Baldy, BestBye not selling the iMac well, is what I think.
BestBye is in a real odd position with regard to selling the iMac. First of all, they never sold macs in the first place- they just put them on the shelves, let them get all dusty, and the mac faithful could buy one, if they shoved a few 17-23 year old "salesmen" out of the way. I expect it is the same situation now. I'm going to stop at the BestBye and see for myself what is up there.
So, BBye has iMacs to sell. If they had a plan, they would put them by the TV's and Web-TV set-top boxes. Sell them like consumer internet surfing appliances, instead of putting them in the hubbub of the wintel circus isles. Hey, Wait! They ARE consumer web surfing appliances! And BBye is an appliance store! It is a major retail screw-up if CompUSA can sell zillions of these things from the computer store, and BBye can't sell the hell out of them from their appliance store. Does it matter to AAPL? I don't think so. They have not yet cut wholesale prices.

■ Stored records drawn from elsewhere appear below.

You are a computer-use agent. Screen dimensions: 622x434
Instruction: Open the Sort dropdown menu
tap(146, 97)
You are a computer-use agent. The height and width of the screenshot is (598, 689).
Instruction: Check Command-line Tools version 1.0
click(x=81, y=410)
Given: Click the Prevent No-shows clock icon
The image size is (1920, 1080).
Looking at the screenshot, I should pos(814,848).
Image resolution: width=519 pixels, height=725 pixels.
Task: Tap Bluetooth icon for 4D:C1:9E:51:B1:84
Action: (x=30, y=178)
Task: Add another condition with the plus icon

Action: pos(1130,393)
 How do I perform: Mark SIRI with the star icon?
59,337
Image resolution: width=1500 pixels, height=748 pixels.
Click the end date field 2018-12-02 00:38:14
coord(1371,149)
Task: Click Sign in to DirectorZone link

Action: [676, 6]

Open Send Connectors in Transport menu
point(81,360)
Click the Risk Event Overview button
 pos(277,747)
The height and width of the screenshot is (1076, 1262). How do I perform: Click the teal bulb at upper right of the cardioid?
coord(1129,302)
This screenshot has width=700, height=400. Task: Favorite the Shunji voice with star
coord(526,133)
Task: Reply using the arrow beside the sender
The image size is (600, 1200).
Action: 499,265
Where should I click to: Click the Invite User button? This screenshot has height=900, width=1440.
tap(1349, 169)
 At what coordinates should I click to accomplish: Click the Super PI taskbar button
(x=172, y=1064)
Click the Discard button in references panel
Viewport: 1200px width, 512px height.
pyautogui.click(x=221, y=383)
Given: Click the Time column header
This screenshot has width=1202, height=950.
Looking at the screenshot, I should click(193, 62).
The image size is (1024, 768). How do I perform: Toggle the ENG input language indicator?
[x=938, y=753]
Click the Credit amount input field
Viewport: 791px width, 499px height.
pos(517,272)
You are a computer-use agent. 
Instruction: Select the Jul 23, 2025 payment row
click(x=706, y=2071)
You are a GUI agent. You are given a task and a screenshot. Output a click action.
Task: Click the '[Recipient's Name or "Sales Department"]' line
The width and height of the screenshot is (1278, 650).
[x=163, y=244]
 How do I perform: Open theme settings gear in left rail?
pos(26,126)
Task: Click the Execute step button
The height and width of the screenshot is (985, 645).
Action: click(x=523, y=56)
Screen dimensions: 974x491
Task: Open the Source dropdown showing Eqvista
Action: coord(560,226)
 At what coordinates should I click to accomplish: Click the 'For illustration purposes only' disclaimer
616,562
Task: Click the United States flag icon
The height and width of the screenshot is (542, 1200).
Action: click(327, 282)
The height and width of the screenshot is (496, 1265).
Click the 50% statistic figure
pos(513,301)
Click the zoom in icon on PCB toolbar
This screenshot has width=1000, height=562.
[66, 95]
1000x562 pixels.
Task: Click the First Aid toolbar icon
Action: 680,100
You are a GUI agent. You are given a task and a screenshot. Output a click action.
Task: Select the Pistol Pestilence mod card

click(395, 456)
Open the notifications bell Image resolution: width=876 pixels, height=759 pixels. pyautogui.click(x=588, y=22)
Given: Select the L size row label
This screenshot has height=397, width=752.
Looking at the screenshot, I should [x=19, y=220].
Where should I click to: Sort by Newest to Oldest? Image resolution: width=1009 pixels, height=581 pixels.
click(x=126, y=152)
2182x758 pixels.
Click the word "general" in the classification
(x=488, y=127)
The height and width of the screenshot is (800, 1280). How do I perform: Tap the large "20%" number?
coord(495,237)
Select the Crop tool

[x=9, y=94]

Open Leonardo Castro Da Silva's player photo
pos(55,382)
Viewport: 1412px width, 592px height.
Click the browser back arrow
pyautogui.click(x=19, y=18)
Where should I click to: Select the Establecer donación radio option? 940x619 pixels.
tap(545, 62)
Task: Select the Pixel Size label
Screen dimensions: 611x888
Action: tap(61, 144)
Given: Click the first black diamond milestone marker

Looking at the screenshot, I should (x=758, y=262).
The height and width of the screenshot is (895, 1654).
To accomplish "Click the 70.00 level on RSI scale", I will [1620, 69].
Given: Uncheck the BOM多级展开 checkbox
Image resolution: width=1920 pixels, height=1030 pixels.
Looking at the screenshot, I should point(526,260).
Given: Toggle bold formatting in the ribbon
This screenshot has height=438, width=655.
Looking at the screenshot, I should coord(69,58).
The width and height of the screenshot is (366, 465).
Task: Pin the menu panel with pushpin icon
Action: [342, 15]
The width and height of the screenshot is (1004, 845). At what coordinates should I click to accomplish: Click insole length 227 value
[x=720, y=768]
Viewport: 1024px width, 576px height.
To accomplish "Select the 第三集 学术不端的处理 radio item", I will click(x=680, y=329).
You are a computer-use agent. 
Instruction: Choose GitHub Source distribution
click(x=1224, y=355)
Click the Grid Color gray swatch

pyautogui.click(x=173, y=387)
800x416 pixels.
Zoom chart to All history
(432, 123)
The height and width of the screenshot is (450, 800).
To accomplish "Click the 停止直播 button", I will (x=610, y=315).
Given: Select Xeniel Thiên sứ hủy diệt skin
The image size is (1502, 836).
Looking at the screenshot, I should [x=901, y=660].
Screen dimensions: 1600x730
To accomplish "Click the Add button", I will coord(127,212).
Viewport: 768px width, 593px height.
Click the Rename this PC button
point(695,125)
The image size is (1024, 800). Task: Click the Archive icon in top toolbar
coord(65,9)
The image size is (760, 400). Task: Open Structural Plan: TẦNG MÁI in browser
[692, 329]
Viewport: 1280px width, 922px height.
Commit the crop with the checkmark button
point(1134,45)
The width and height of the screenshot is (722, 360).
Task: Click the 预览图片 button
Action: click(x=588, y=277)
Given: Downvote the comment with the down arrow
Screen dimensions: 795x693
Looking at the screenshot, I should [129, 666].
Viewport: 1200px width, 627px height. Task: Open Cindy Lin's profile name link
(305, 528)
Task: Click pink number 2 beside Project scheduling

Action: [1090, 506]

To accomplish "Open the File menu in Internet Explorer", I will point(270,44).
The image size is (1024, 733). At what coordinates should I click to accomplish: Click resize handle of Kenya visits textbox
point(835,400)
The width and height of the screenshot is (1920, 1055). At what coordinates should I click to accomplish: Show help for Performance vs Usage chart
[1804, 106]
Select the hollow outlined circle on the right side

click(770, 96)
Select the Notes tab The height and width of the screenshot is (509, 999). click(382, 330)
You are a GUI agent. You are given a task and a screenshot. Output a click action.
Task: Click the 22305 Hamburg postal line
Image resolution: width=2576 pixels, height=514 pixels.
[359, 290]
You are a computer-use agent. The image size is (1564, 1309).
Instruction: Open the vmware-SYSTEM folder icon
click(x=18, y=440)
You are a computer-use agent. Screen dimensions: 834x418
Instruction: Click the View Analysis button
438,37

Does this matter to BBye, CPU, MWHS, MALL, MZON, COOL, and the host of long-time mac retailers? Probably.
Why else could BBye be doing this? They know something is up.MacWorld Expo is January 4-8. macworldexpo.com
Steve Jobs has made these things major events for Apple and AAPL has responded with spikes up. Given the interruptions in trading days before Jan 4, and that it is no secret AAPL spikes on these events, I placed by bet last Wednesday- betting on a $35 pin to the max-pain strike price of $35. Now I'm waiting on the January effect and the January Show effect, with surprisingly few trading days left to go in the year- and everyone and their dog knowing about 'em.
Good luck on this one- I think technical analysis and fundamentals must give way to buyers speculating on traditional event-driven price spike you can almost set your watch to. Then momentum players, and short-covering...
Like shooting fish in a barrel. Um, sometimes you can shoot yourself in the foot- so place your bets, and let's see what happens!